--- What is required ---
Transcribe the records word for word, leaving nothing out.

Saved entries
--- START ---
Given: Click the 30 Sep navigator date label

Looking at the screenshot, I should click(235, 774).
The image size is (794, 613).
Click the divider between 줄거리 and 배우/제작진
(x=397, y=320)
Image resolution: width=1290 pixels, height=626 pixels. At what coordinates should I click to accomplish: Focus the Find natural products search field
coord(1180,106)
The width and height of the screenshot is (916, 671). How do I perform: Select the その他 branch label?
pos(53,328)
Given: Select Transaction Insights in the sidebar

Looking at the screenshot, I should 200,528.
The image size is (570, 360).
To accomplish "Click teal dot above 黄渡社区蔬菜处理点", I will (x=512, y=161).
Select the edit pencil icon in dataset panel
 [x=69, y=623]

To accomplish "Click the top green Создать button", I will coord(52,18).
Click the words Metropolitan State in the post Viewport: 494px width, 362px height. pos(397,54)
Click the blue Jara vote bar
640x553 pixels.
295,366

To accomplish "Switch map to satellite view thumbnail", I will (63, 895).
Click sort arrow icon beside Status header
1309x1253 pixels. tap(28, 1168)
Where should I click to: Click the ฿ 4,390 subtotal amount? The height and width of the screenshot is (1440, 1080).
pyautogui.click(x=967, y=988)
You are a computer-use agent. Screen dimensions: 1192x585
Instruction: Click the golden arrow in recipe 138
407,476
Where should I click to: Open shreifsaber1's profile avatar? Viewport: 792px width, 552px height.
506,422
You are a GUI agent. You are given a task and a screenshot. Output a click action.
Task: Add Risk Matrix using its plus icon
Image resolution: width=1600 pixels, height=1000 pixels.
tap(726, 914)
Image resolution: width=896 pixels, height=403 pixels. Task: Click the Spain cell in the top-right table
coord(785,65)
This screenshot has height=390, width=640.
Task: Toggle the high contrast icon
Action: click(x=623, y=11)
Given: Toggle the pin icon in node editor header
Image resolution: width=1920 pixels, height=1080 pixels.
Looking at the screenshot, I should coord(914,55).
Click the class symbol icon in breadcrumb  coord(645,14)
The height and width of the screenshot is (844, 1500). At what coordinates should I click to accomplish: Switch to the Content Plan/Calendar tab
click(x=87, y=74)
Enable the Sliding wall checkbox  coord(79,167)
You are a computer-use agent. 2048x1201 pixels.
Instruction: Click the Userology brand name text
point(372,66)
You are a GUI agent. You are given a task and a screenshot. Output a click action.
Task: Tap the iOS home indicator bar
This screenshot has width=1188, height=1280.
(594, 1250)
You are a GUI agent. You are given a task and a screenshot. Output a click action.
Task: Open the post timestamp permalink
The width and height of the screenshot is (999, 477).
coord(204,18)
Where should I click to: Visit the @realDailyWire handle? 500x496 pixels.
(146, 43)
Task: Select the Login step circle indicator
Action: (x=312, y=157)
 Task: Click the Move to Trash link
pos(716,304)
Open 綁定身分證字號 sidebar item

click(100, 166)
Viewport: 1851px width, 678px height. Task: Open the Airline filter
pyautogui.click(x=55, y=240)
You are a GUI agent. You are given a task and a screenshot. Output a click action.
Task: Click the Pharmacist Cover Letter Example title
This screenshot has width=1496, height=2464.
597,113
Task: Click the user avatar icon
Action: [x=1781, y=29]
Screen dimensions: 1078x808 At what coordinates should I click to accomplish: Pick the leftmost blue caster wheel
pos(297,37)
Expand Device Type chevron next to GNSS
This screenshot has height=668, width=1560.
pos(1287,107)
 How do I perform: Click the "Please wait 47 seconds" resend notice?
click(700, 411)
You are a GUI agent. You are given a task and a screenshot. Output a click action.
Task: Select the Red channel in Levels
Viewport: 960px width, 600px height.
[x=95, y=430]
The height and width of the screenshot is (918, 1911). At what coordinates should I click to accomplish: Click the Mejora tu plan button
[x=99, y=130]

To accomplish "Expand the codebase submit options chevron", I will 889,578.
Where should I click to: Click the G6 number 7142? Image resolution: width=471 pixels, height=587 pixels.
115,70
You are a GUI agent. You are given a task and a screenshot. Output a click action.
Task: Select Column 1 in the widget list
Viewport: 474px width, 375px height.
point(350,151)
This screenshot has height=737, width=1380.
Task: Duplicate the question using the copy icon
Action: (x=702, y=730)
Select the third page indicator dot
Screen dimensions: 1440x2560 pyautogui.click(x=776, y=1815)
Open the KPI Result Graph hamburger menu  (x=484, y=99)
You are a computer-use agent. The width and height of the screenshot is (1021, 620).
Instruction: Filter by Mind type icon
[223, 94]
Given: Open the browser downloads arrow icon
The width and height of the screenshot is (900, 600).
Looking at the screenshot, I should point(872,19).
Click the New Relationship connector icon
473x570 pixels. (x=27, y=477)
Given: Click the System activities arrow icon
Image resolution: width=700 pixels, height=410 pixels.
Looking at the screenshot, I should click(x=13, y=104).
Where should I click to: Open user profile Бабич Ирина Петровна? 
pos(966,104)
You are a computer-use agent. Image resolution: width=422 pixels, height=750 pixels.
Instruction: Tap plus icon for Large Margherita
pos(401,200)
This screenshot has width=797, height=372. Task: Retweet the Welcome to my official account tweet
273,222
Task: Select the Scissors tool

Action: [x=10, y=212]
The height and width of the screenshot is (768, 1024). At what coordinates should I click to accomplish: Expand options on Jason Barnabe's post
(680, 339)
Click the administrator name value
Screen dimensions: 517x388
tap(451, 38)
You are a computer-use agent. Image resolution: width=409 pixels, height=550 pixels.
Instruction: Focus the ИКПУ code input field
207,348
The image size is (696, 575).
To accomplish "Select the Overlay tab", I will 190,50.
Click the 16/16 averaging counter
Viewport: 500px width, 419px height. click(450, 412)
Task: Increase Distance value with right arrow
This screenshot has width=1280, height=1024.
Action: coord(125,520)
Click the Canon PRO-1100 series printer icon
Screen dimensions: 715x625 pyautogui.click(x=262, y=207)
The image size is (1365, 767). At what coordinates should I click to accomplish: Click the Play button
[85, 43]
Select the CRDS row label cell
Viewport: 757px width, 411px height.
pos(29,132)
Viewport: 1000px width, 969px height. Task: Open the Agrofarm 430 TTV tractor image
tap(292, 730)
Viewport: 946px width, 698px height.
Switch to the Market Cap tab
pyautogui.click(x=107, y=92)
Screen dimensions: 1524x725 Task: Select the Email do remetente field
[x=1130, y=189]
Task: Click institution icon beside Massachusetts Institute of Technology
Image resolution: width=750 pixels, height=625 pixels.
--- END ---
--- Output for this task ---
Given: Click the 30 Sep navigator date label

Looking at the screenshot, I should click(235, 774).
The image size is (794, 613).
Click the divider between 줄거리 and 배우/제작진
(x=397, y=320)
Image resolution: width=1290 pixels, height=626 pixels. At what coordinates should I click to accomplish: Focus the Find natural products search field
coord(1180,106)
The width and height of the screenshot is (916, 671). How do I perform: Select the その他 branch label?
pos(53,328)
Given: Select Transaction Insights in the sidebar

Looking at the screenshot, I should 200,528.
The image size is (570, 360).
To accomplish "Click teal dot above 黄渡社区蔬菜处理点", I will (x=512, y=161).
Select the edit pencil icon in dataset panel
 [x=69, y=623]

To accomplish "Click the top green Создать button", I will coord(52,18).
Click the words Metropolitan State in the post Viewport: 494px width, 362px height. pos(397,54)
Click the blue Jara vote bar
640x553 pixels.
295,366

To accomplish "Switch map to satellite view thumbnail", I will (63, 895).
Click sort arrow icon beside Status header
1309x1253 pixels. tap(28, 1168)
Where should I click to: Click the ฿ 4,390 subtotal amount? The height and width of the screenshot is (1440, 1080).
pyautogui.click(x=967, y=988)
You are a computer-use agent. Screen dimensions: 1192x585
Instruction: Click the golden arrow in recipe 138
407,476
Where should I click to: Open shreifsaber1's profile avatar? Viewport: 792px width, 552px height.
506,422
You are a GUI agent. You are given a task and a screenshot. Output a click action.
Task: Add Risk Matrix using its plus icon
Image resolution: width=1600 pixels, height=1000 pixels.
tap(726, 914)
Image resolution: width=896 pixels, height=403 pixels. Task: Click the Spain cell in the top-right table
coord(785,65)
This screenshot has height=390, width=640.
Task: Toggle the high contrast icon
Action: click(x=623, y=11)
Given: Toggle the pin icon in node editor header
Image resolution: width=1920 pixels, height=1080 pixels.
Looking at the screenshot, I should coord(914,55).
Click the class symbol icon in breadcrumb  coord(645,14)
The height and width of the screenshot is (844, 1500). At what coordinates should I click to accomplish: Switch to the Content Plan/Calendar tab
click(x=87, y=74)
Enable the Sliding wall checkbox  coord(79,167)
You are a computer-use agent. 2048x1201 pixels.
Instruction: Click the Userology brand name text
point(372,66)
You are a GUI agent. You are given a task and a screenshot. Output a click action.
Task: Tap the iOS home indicator bar
This screenshot has width=1188, height=1280.
(594, 1250)
You are a GUI agent. You are given a task and a screenshot. Output a click action.
Task: Open the post timestamp permalink
The width and height of the screenshot is (999, 477).
coord(204,18)
Where should I click to: Visit the @realDailyWire handle? 500x496 pixels.
(146, 43)
Task: Select the Login step circle indicator
Action: (x=312, y=157)
 Task: Click the Move to Trash link
pos(716,304)
Open 綁定身分證字號 sidebar item

click(100, 166)
Viewport: 1851px width, 678px height. Task: Open the Airline filter
pyautogui.click(x=55, y=240)
You are a GUI agent. You are given a task and a screenshot. Output a click action.
Task: Click the Pharmacist Cover Letter Example title
This screenshot has width=1496, height=2464.
597,113
Task: Click the user avatar icon
Action: [x=1781, y=29]
Screen dimensions: 1078x808 At what coordinates should I click to accomplish: Pick the leftmost blue caster wheel
pos(297,37)
Expand Device Type chevron next to GNSS
This screenshot has height=668, width=1560.
pos(1287,107)
 How do I perform: Click the "Please wait 47 seconds" resend notice?
click(700, 411)
You are a GUI agent. You are given a task and a screenshot. Output a click action.
Task: Select the Red channel in Levels
Viewport: 960px width, 600px height.
[x=95, y=430]
The height and width of the screenshot is (918, 1911). At what coordinates should I click to accomplish: Click the Mejora tu plan button
[x=99, y=130]

To accomplish "Expand the codebase submit options chevron", I will 889,578.
Where should I click to: Click the G6 number 7142? Image resolution: width=471 pixels, height=587 pixels.
115,70
You are a GUI agent. You are given a task and a screenshot. Output a click action.
Task: Select Column 1 in the widget list
Viewport: 474px width, 375px height.
point(350,151)
This screenshot has height=737, width=1380.
Task: Duplicate the question using the copy icon
Action: (x=702, y=730)
Select the third page indicator dot
Screen dimensions: 1440x2560 pyautogui.click(x=776, y=1815)
Open the KPI Result Graph hamburger menu  (x=484, y=99)
You are a computer-use agent. The width and height of the screenshot is (1021, 620).
Instruction: Filter by Mind type icon
[223, 94]
Given: Open the browser downloads arrow icon
The width and height of the screenshot is (900, 600).
Looking at the screenshot, I should point(872,19).
Click the New Relationship connector icon
473x570 pixels. (x=27, y=477)
Given: Click the System activities arrow icon
Image resolution: width=700 pixels, height=410 pixels.
Looking at the screenshot, I should click(x=13, y=104).
Where should I click to: Open user profile Бабич Ирина Петровна? 
pos(966,104)
You are a computer-use agent. Image resolution: width=422 pixels, height=750 pixels.
Instruction: Tap plus icon for Large Margherita
pos(401,200)
This screenshot has width=797, height=372. Task: Retweet the Welcome to my official account tweet
273,222
Task: Select the Scissors tool

Action: [x=10, y=212]
The height and width of the screenshot is (768, 1024). At what coordinates should I click to accomplish: Expand options on Jason Barnabe's post
(680, 339)
Click the administrator name value
Screen dimensions: 517x388
tap(451, 38)
You are a computer-use agent. Image resolution: width=409 pixels, height=550 pixels.
Instruction: Focus the ИКПУ code input field
207,348
The image size is (696, 575).
To accomplish "Select the Overlay tab", I will 190,50.
Click the 16/16 averaging counter
Viewport: 500px width, 419px height. click(450, 412)
Task: Increase Distance value with right arrow
This screenshot has width=1280, height=1024.
Action: coord(125,520)
Click the Canon PRO-1100 series printer icon
Screen dimensions: 715x625 pyautogui.click(x=262, y=207)
The image size is (1365, 767). At what coordinates should I click to accomplish: Click the Play button
[85, 43]
Select the CRDS row label cell
Viewport: 757px width, 411px height.
pos(29,132)
Viewport: 1000px width, 969px height. Task: Open the Agrofarm 430 TTV tractor image
tap(292, 730)
Viewport: 946px width, 698px height.
Switch to the Market Cap tab
pyautogui.click(x=107, y=92)
Screen dimensions: 1524x725 Task: Select the Email do remetente field
[x=1130, y=189]
Task: Click institution icon beside Massachusetts Institute of Technology
Image resolution: width=750 pixels, height=625 pixels.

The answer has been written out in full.